By checking the Link checkbox, you make sure that any modifications you make to, say, correct the trackers will be immediately inherited into the CornerPin node. If you uncheck the Link checkbox, Natron dumps a static copy from the trackers when you press the Export button. If you then modify a tracker's position, you will have to export all the data again to a new CornerPin node and get rid of the old one. For your purposes, linking is much more convenient.
Fitting In
Time (to at last!) bring in your second projected clip.
Add a new Read node (Image | Read) to pull in the clip you want to project onto the first clip. In this case, as mentioned above, I am using a clip from Tears of Steel, a free film created by the Blender Foundation.
Connect the clip's Read node to the CornerPin node and then create a Merge node (Merge | Merge). From the Merge node's property box, you can choose a wide variety of merges from the Operation drop-down list. The default over operation is good enough for now, since it will allow you to see both clips, with the projected clip overlaid and semitransparent on the background clip. To pull the merged clips onto the viewer, connect the CornerPin node to Merge's A connector and your background clip to Merge's B connector. Then connect the Merge node to the Viewer (Figure 5).
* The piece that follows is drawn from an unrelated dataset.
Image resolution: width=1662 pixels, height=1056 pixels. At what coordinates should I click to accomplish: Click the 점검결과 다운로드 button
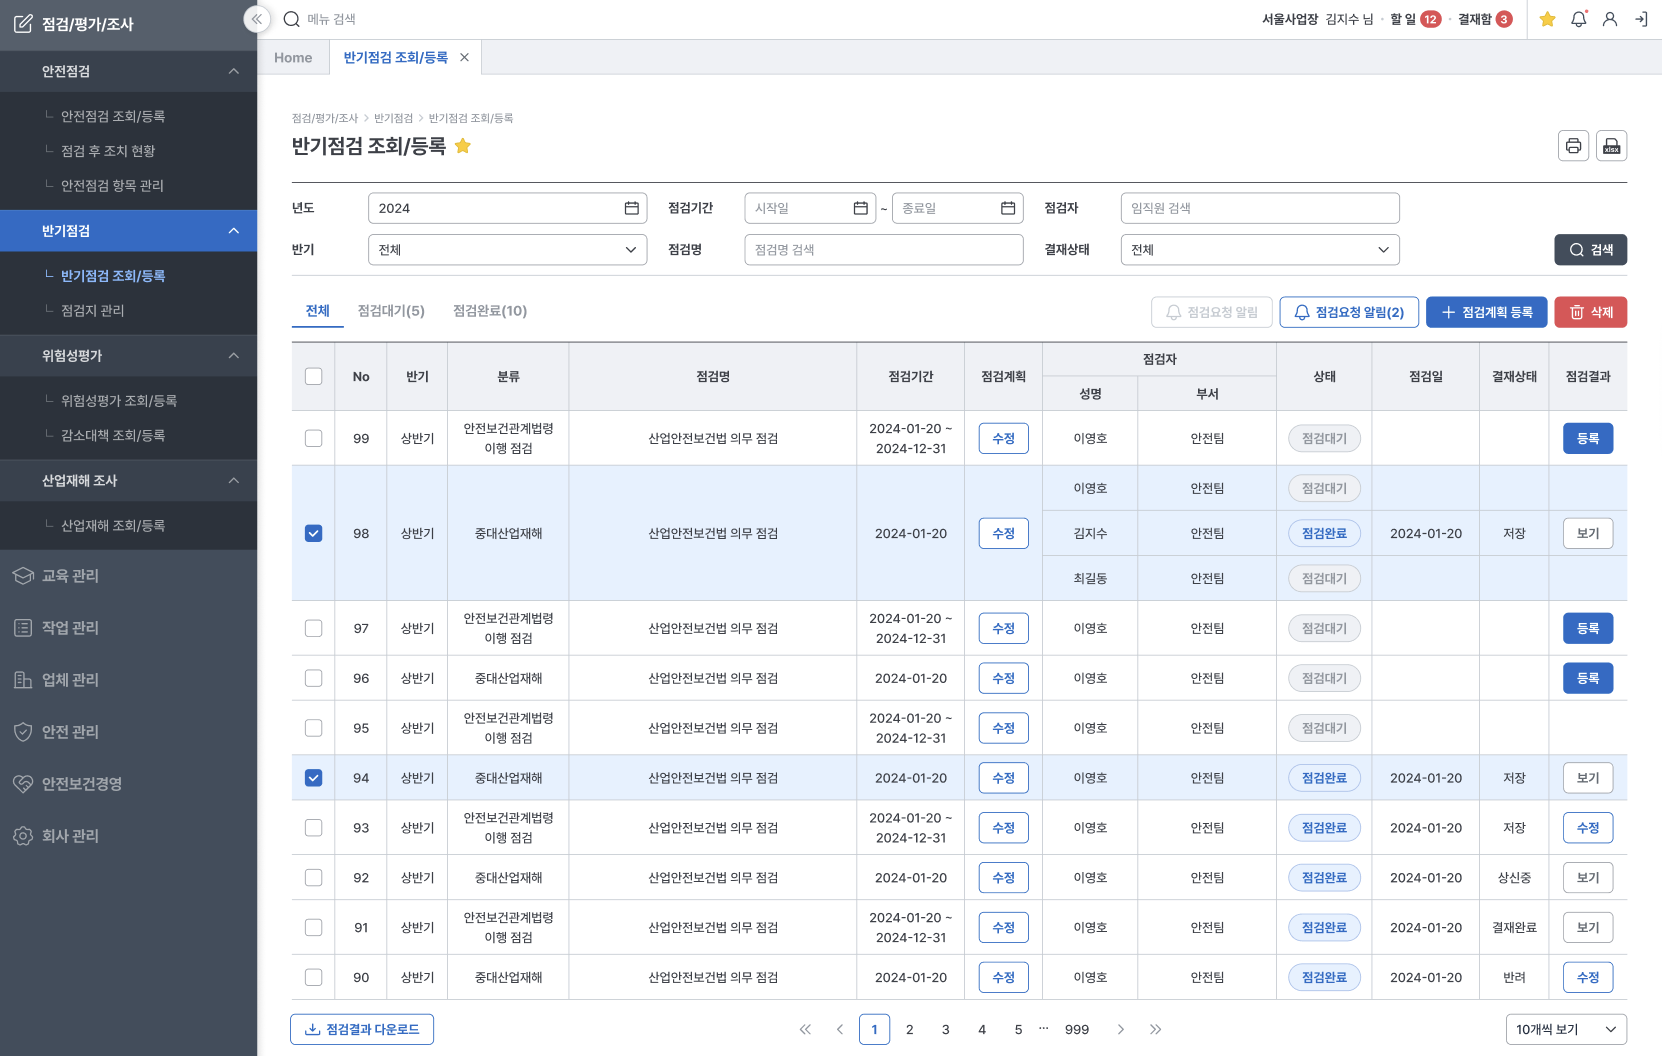point(362,1029)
You will see the projected clip overlaid on your background clip. The inclination and angle of the overlaid clip look good, but it is not placed between the nodes (Figure 6), which is where it should be.
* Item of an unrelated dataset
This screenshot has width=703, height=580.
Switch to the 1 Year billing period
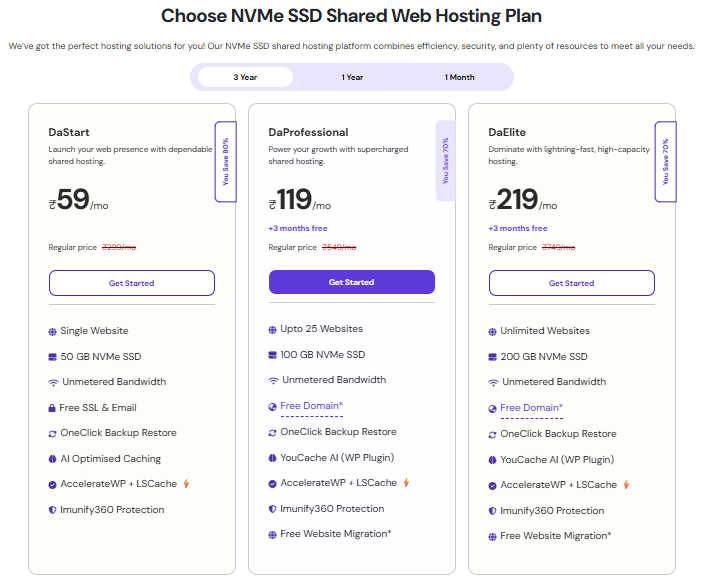(x=352, y=77)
What is happening is that Natron is projecting your clip onto a plane that has the same dimensions as the background clip. Since in this example the projected clip is smaller (1280x534) than the background clip (1920x1080), it appears in the corner of this invisible bigger plane, in its lower left corner, where the coordinates' origin is. What you want to tell Natron is to adjust the size of the plane to the size of the projected clip – that is, instead of using a 1920x1080 plane, Natron must use a 1280x534-sized plane.
You do this by adjusting the CornerPin node's own From parameters. Double-click the CornerPin node to bring its property box to the top of the stack, and locate the to and from tabs for the node. Click on the from tab; at the bottom of the tab, you will see three buttons: Set to input rod ("rod" stands for "region of definition"), Copy "to", and Copy "to" (Single). You want to click on Set to input rod, because the "rod" is what Natron calls the size of the source clip.
Once you do that, the projected clip will snap between the trackers (Figure 7), and your task is finished.